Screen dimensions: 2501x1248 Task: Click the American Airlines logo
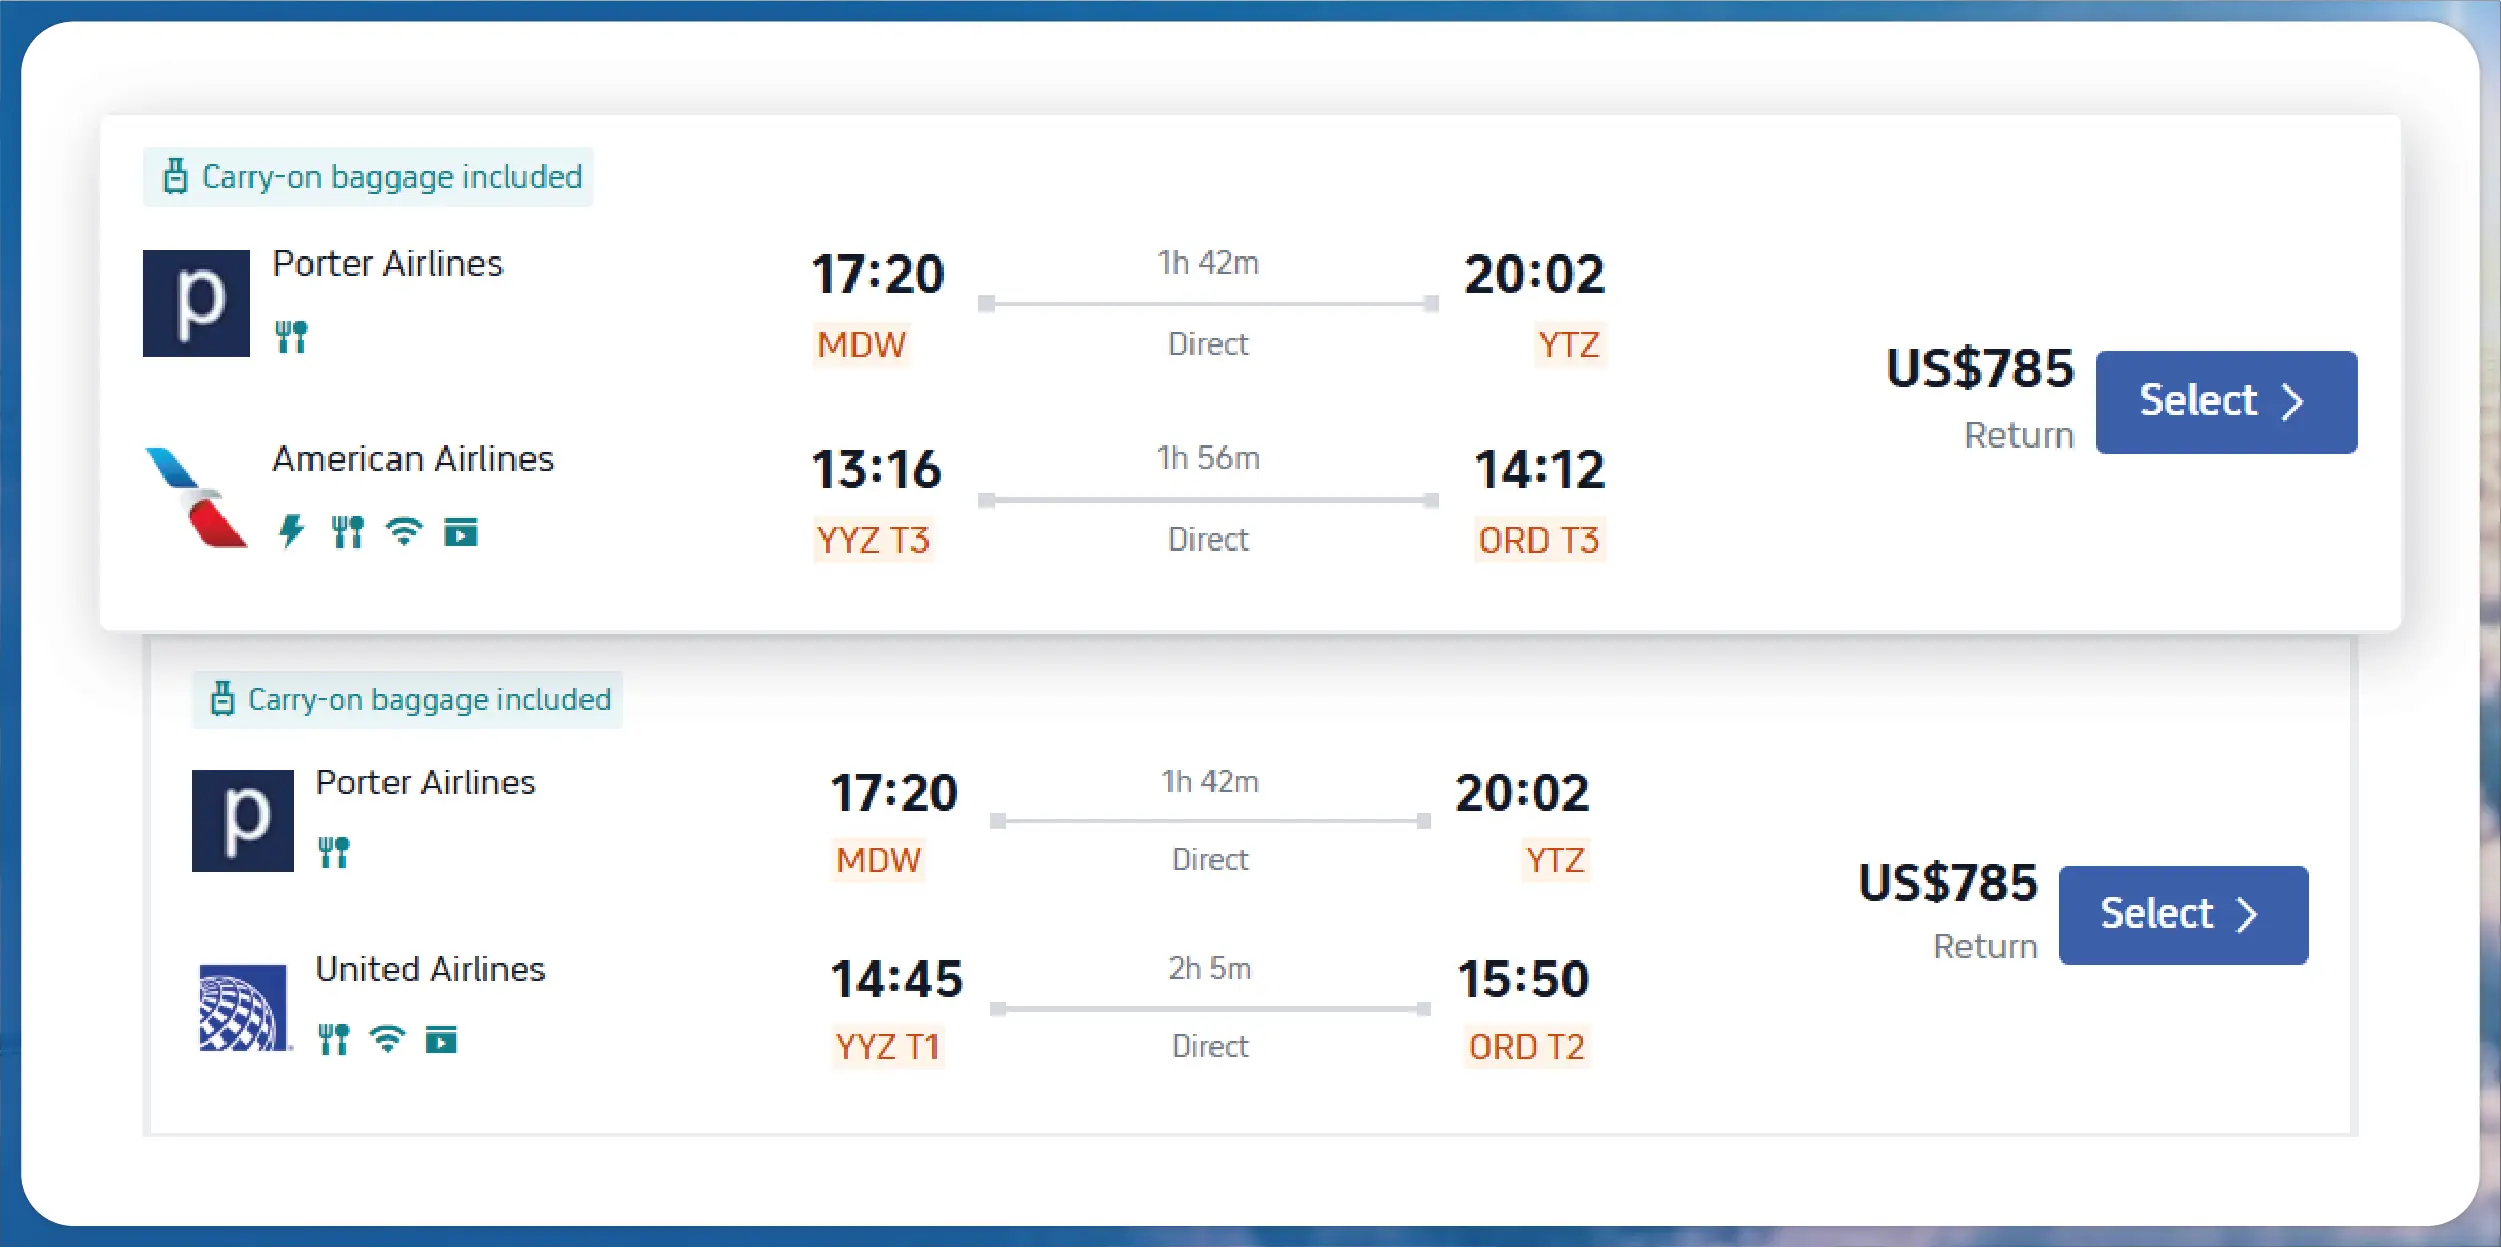pyautogui.click(x=196, y=497)
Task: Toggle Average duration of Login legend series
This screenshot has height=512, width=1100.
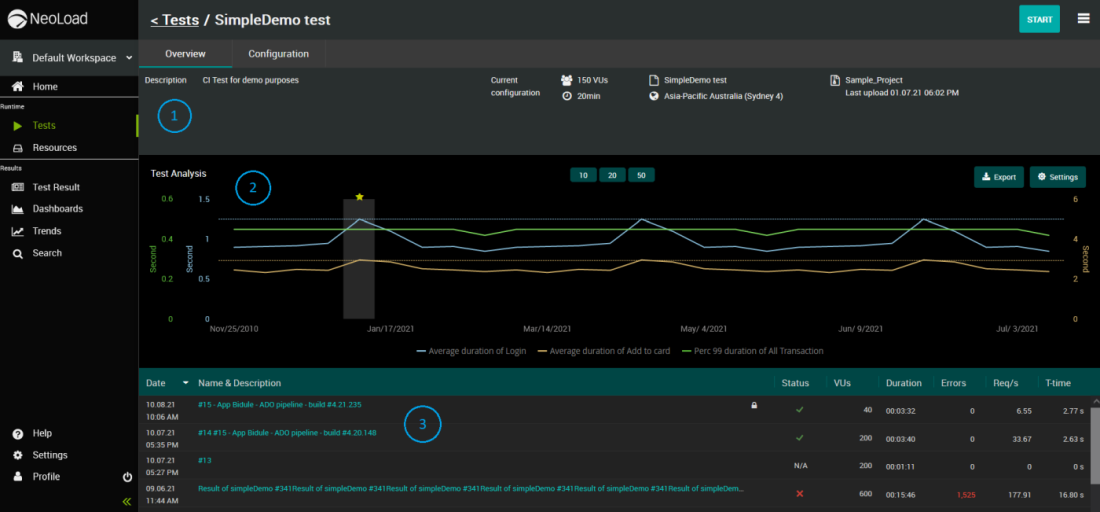Action: tap(470, 351)
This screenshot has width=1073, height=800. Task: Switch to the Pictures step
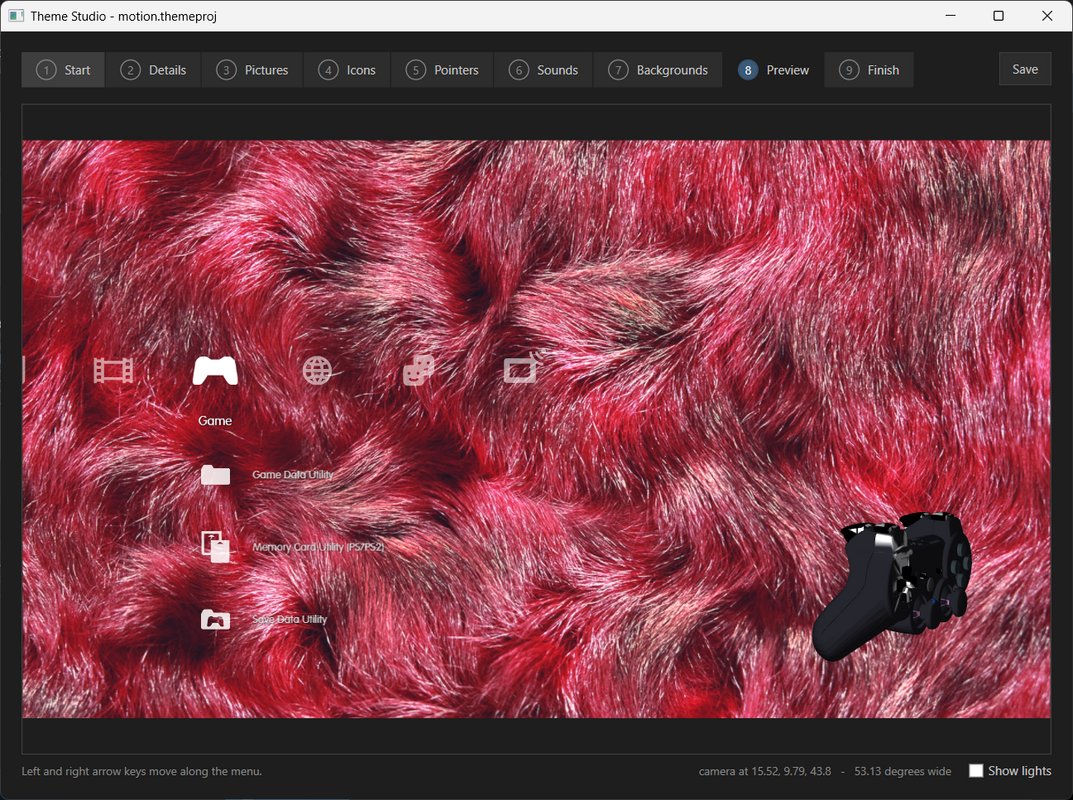[253, 70]
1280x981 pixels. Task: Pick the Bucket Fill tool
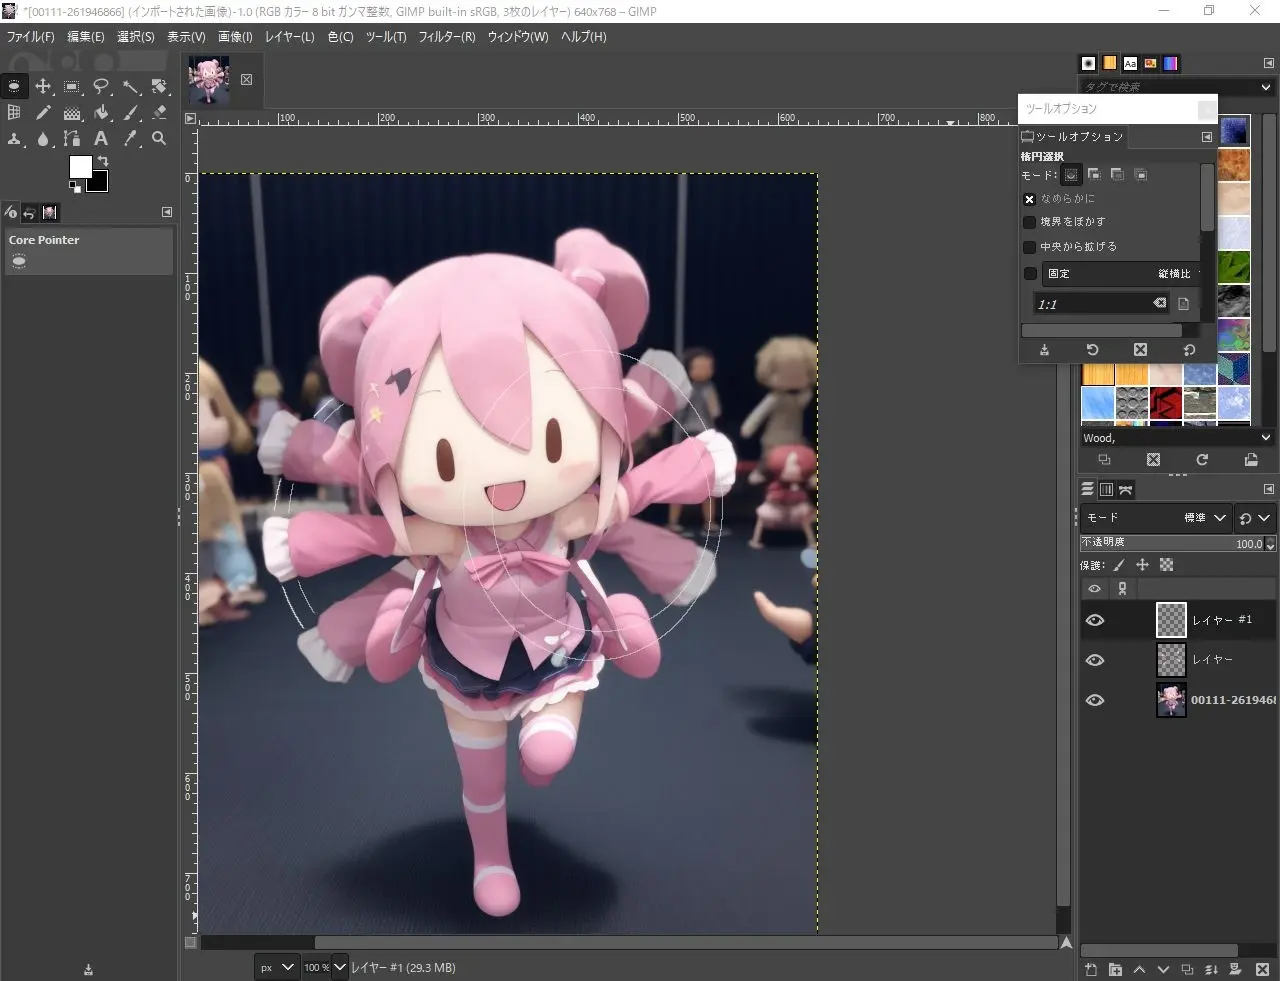[101, 113]
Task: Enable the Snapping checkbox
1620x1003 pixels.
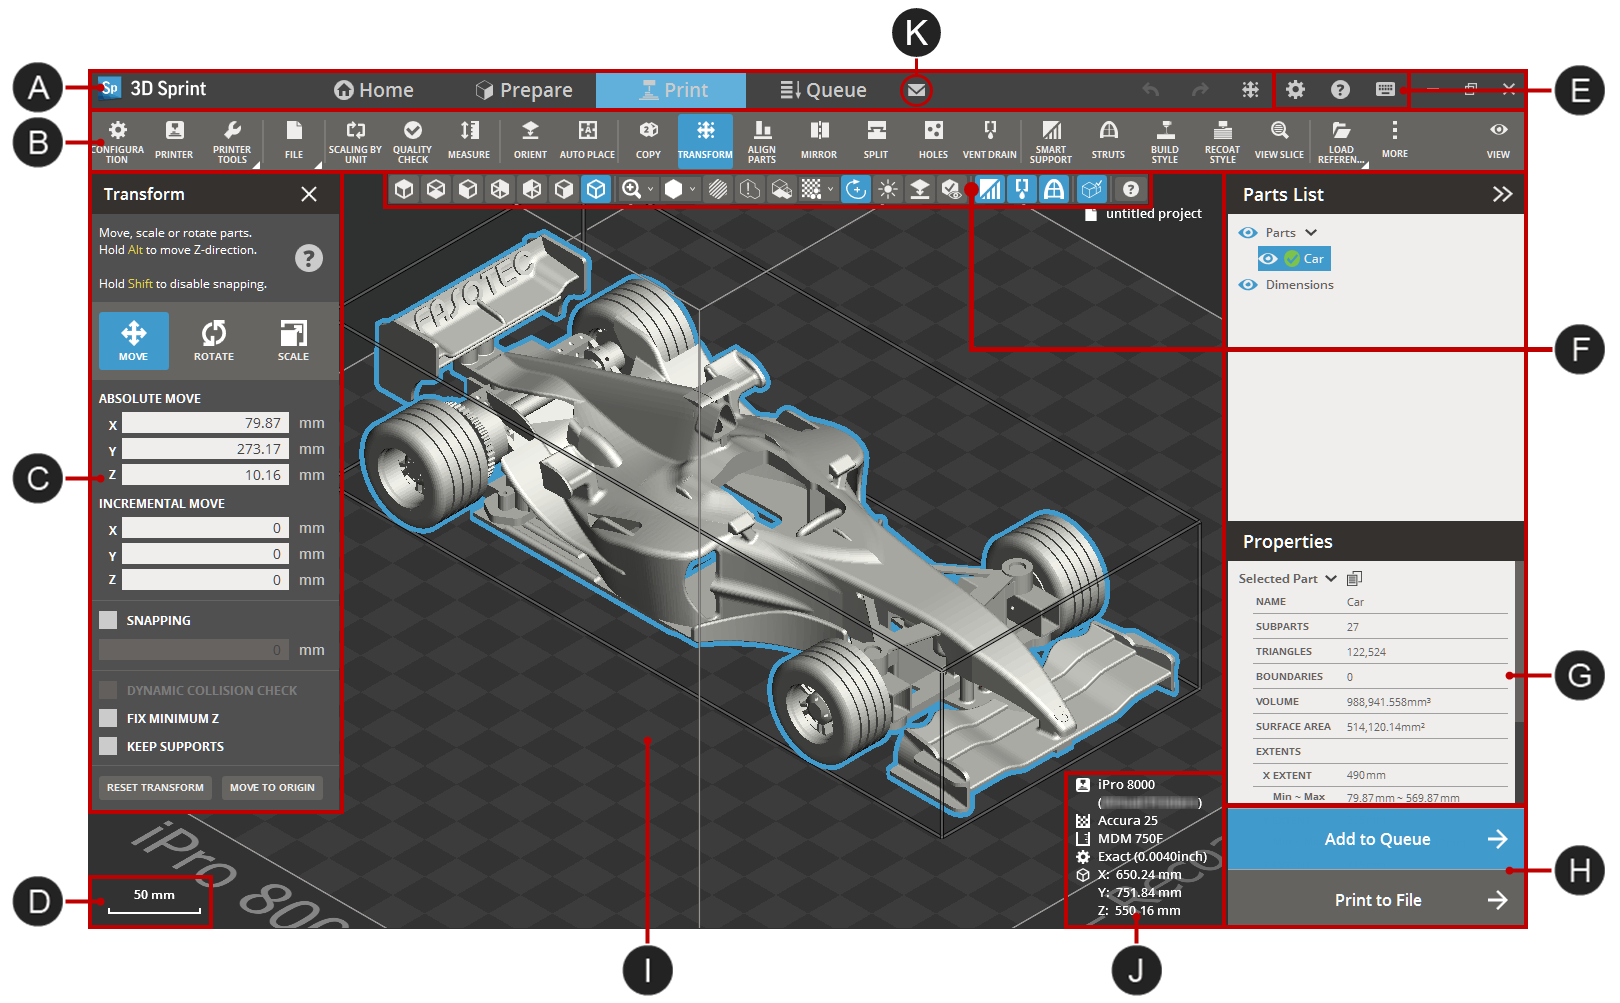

§ To do: Would you reproduce the listing above in full and exactly, without its pictures?

§ Solution to this problem:
Screen dimensions: 2501x1248 Task: Click the American Airlines logo
pyautogui.click(x=196, y=497)
Task: Toggle Average duration of Login legend series
This screenshot has height=512, width=1100.
Action: tap(470, 351)
This screenshot has width=1073, height=800. Task: Switch to the Pictures step
[253, 70]
1280x981 pixels. Task: Pick the Bucket Fill tool
[101, 113]
Task: Enable the Snapping checkbox
1620x1003 pixels.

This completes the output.